EXERCISE REQUIREMENTS:
Rewrite the lines starting at the one containing "Where should I" and ending at the one containing "Task: Click the", substituting "resize handle" for "rotate handle" and leaving everything else unchanged. Omit the pictures.

STORED DATA:
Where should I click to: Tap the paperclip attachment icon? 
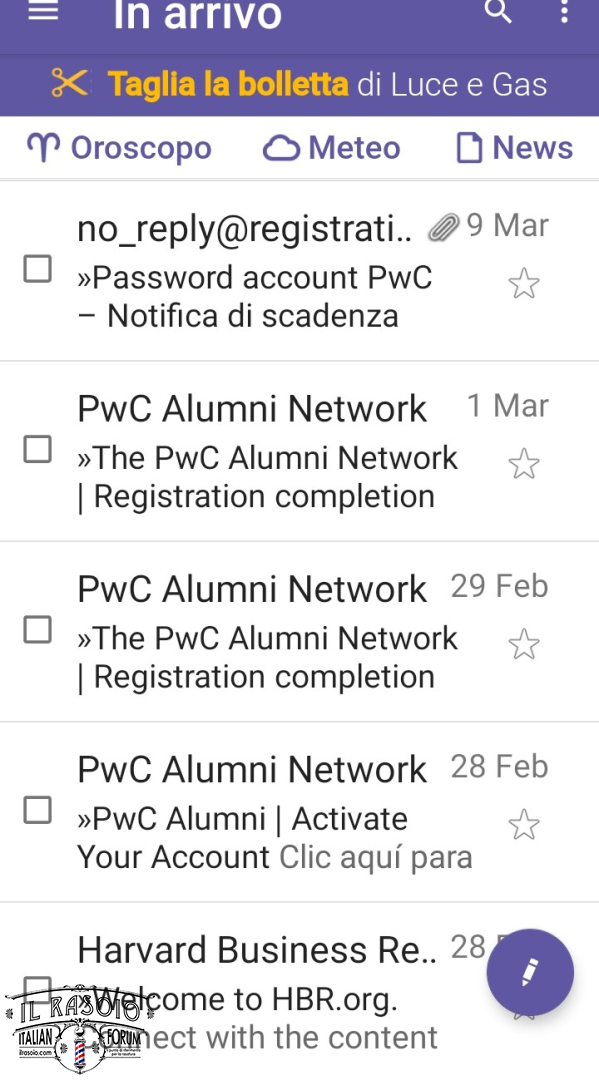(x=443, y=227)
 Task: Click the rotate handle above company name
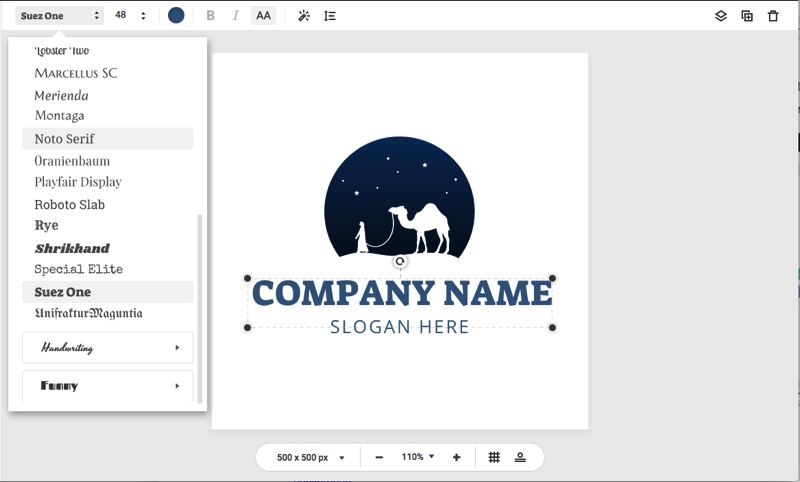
==
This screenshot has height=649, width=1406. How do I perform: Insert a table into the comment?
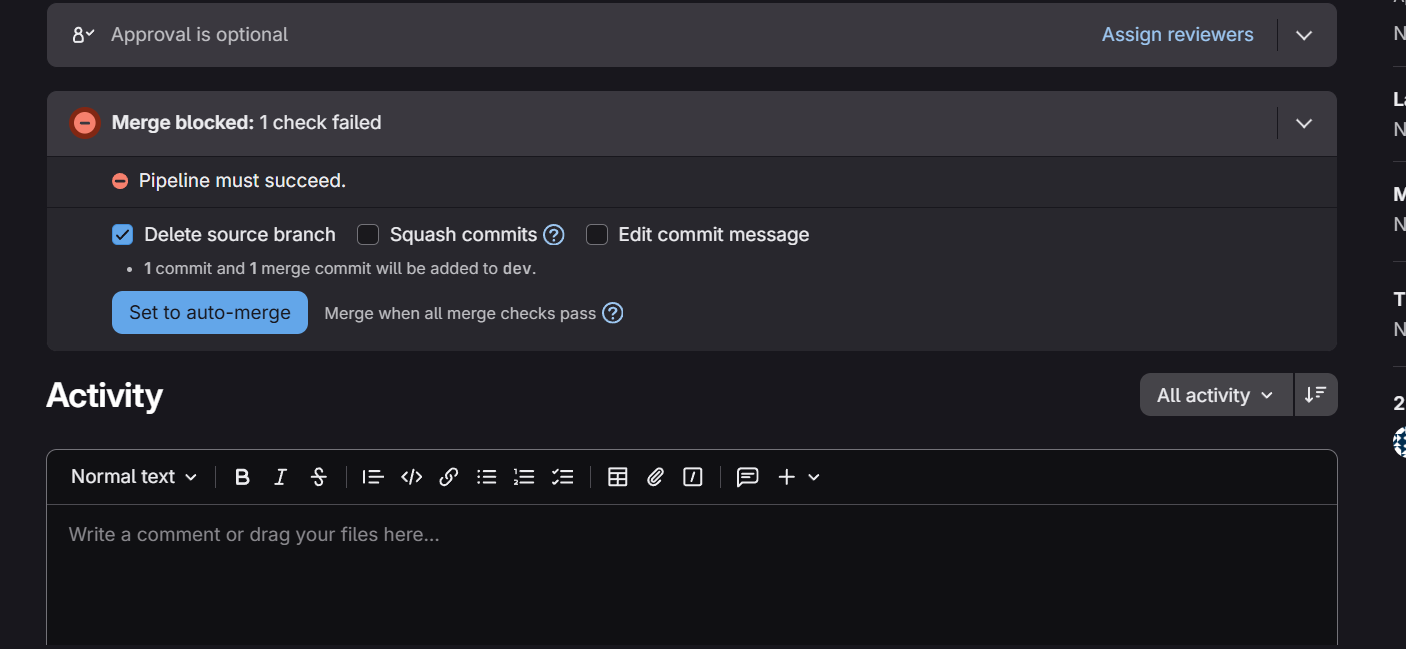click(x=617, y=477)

WORKED SOLUTION:
Where should I click to: Tap the paperclip attachment icon? 
(x=443, y=227)
 Task: Click the resize handle above company name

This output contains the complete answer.